• **Written request**: Convert the listing below into a JSON list of strings, with one string for each line and no blank lines. Leave the pictures out.

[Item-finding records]
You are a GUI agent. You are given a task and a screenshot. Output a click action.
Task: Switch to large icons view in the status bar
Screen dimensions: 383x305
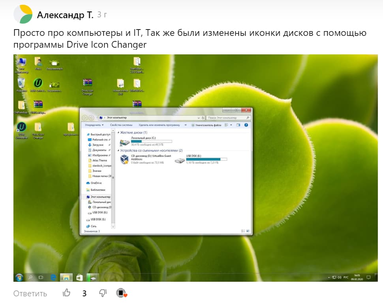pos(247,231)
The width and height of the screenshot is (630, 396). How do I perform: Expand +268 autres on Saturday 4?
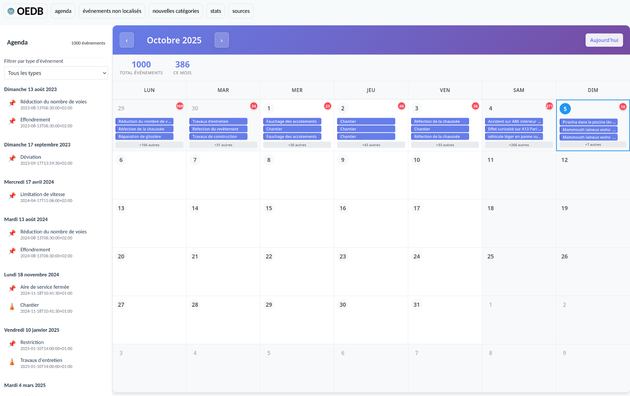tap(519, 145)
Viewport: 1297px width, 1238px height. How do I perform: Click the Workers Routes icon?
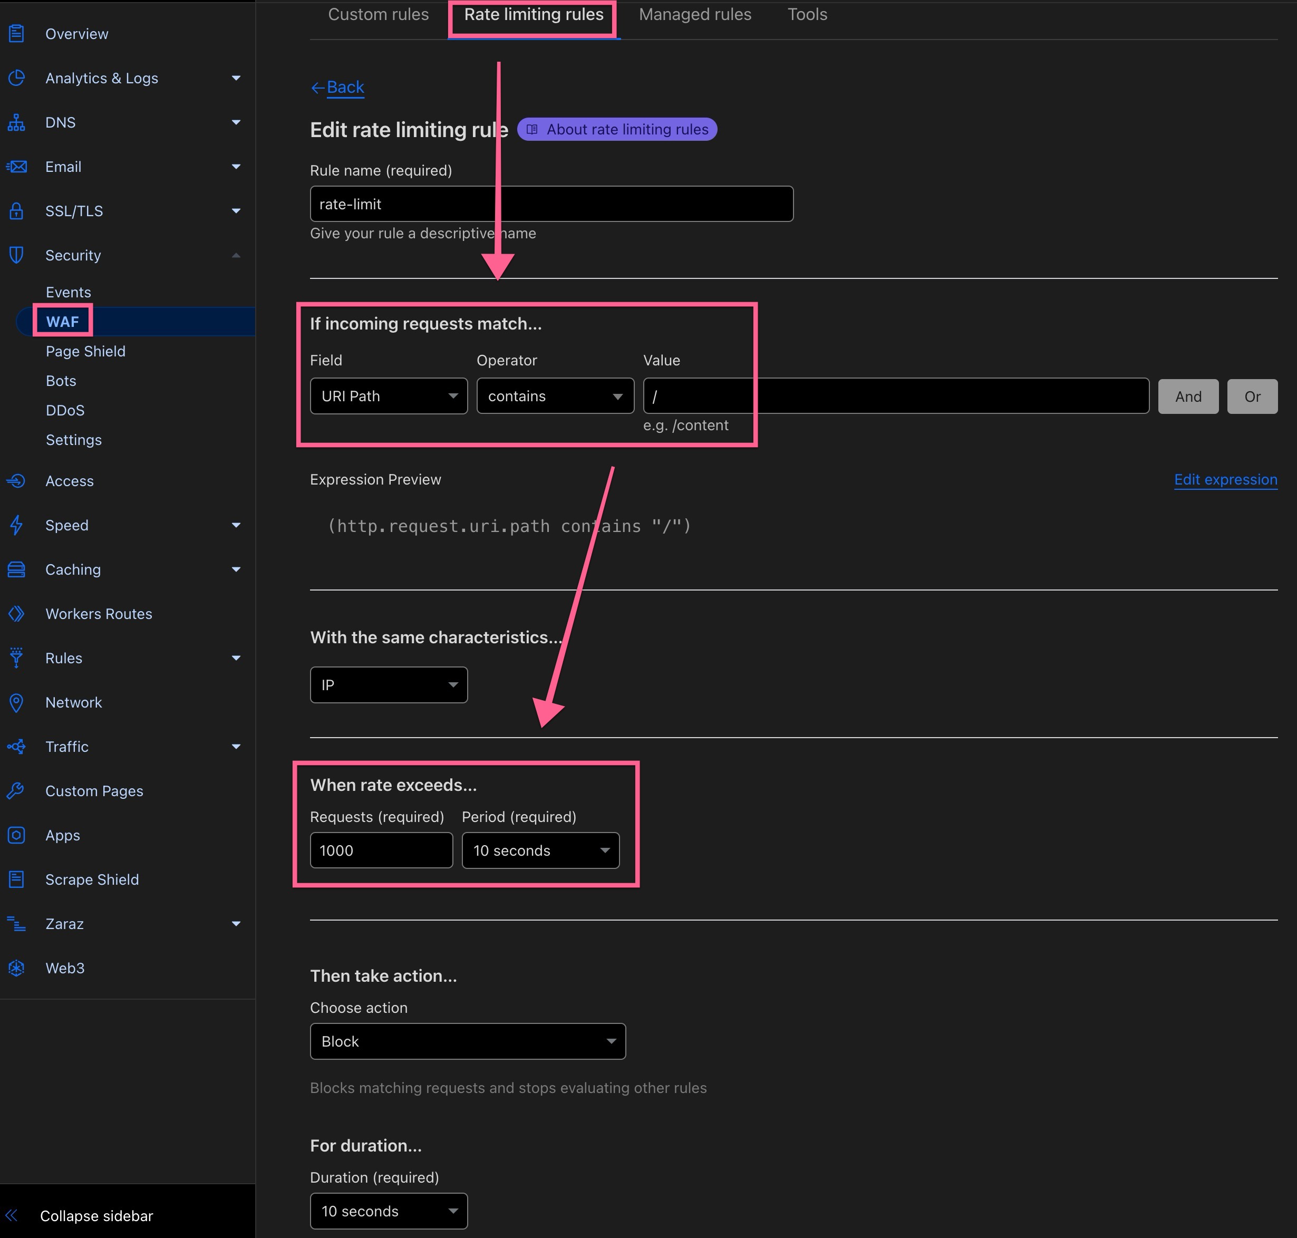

• **Solution to the exercise**:
[
  "You are a GUI agent. You are given a task and a screenshot. Output a click action.",
  "Task: Switch to large icons view in the status bar",
  "Screen dimensions: 383x305",
  "pos(247,231)",
  "The width and height of the screenshot is (630, 396). How do I perform: Expand +268 autres on Saturday 4?",
  "tap(519, 145)",
  "Viewport: 1297px width, 1238px height. How do I perform: Click the Workers Routes icon?"
]